17 февраля 2005. Это дата написания стихотворения по заготовке. Некоторые из этих стихотворений - если раньше не публиковались или чем-нибудь особенно характерны - буду здесь приводить; позже поясню, почему все-таки считаю их ненаписанными.
* * *
Отметив юбилей Христа,
опохмелившись неумело,
с нуля и с чистого листа
начну писательское дело.
А все-таки две тыщи лет -
и никакого в мире сдвига,
хоть каждый год выходит в свет
о Нем написанная Книга:
И кстати, почему Он Сам
не начертал хотя бы строчки,
чтоб холодок по волосам
от каждой буковки и точки?
Ведь Он цитатами сражал
и книжника, и фарисея,
и текстуально обнажал
ветхозаветные идеи.
А вот писать не возлюбил,
являясь, между прочим, Словом, -
о чем я сдуру позабыл
на юбилее на Христовом.
При социализме неплохо
Россия, представьте, жила,
хотя и нелегкой эпоха,
хотя и жестокой была.
Однажды на Старом Арбате,
напротив журнала <Москва>:
17 февраля 2005.
* * *
Однажды на Старом Арбате,
напротив журнала <Москва>
мелькнуло знакомое платье
пятном, различимым едва.
И стены домов покачнулись,
и встал тротуар на дыбы,
и горько тебе улыбнулись
глаза беспощадной судьбы.
Ты выйдешь в большие поэты,
живым через войны пройдешь, -
а все-таки платьице это
и душу свою не вернешь.
Сумасшедший узбек на Казанском вокзале.
Вообще-то я видел этого азиата на другом - Ярославском - вокзале. Мой поезд (в Иваново) уходил заполночь, я приехал пораньше и долго курил у табло. А по площадке перед перронами, то приближаясь ко мне, то удаляясь к метро, энергично расхаживал высокий, молодой (лет тридцати) азиат, прилично одетый - четкие брюки, рубаха, галстук, - но почему-то в галошах да еще на босу ногу.
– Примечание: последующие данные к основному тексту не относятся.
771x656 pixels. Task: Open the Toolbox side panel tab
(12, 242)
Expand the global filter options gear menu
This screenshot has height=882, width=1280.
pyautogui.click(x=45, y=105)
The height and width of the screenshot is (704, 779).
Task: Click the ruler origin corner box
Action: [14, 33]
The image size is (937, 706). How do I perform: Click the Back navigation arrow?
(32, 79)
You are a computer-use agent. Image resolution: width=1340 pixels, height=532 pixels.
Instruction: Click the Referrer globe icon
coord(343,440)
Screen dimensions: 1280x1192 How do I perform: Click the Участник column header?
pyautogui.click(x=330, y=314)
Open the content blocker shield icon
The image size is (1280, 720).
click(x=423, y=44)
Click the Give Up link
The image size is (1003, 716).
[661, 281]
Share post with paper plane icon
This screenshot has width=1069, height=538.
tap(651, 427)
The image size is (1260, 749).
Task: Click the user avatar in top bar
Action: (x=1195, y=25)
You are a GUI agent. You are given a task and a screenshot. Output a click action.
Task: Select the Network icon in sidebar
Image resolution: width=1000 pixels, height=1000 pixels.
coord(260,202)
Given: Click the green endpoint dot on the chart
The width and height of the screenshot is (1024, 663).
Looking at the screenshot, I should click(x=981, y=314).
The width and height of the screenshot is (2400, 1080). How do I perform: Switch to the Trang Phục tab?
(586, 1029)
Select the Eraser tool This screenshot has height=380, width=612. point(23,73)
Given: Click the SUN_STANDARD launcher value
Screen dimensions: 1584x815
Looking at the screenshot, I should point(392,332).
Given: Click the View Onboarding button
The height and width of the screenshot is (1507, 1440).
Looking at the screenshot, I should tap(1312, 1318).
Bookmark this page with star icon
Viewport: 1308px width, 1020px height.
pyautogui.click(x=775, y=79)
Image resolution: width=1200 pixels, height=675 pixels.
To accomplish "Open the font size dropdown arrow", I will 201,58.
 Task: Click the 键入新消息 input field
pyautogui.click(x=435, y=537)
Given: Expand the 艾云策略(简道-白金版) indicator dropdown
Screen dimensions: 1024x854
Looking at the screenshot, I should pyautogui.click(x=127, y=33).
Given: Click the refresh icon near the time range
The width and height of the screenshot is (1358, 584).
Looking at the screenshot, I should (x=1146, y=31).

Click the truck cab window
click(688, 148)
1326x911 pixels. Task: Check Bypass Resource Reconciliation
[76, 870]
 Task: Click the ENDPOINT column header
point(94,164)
И говорил про Ленина! Не мне говорил, и даже не вокзальной толпе, - <отсюда и в вечность>!
Тяжелая заготовка. Повторяю ее в разных вариантах (азиата слышал еще в середине 90-х), стихотворение не дается, но чувствую, что могу и должен его когда-нибудь написать.
Бесы издали ворчали.
(Боятся подходить, когда работаешь - пишешь стихи).
Для русских смерти нет.
Пруд - это вода или берега? Вода уйдет, но ведь не уничтожится. Жизнь и смерть.
На плотине. Вода падающая, ревущая в водосбросах - не работает. Работает только та, что льется через отверстия внутри плотины на лопатки турбин, ее не видно - не слышно, но она становится светом, теплом и движением мира.
28 февраля 2005.
ПОХМЕЛЬЕ В БРАТСКЕ
После выступлений и застолий
выдались хорошие полдня.
Я проснулся словно в чистом поле,
никому нет дела до меня.
И пошел один я на плотину,
что разгородила Ангару, -
посмотреть на грозную картину,
протрезвиться на сыром ветру.
Ангара отчаянно кипела,
перед водосбросами росла,
с высоты немыслимой летела,
грохотала, пеною плыла.
Ах, какое гордое веселье
и какая тема для стихов,
если бы не мудрое похмелье
и не осознание грехов.
Я ведь тоже и киплю, и пучусь,
пенюсь, и лечу, и грохочу,
и свою в литературе участь
выдать за поэзию хочу.
А в душе тоскливые вопросы
или просветленье иногда:
ниспадает через водосбросы
только безработная вода.
Ну а та, которая турбины
крутит в глубине, на срезе дна, -
падает в отверстия плотины,
сверху не видна и не слышна.
Вроде как и не живет на свете,
и не воспоет ее поэт,
разве что в людской электросети
без нее тепла и света нет.
Почистим, что ли, автоматы,
О (чем-то там) поговорим::Во имя бессмертных богов. (Римское).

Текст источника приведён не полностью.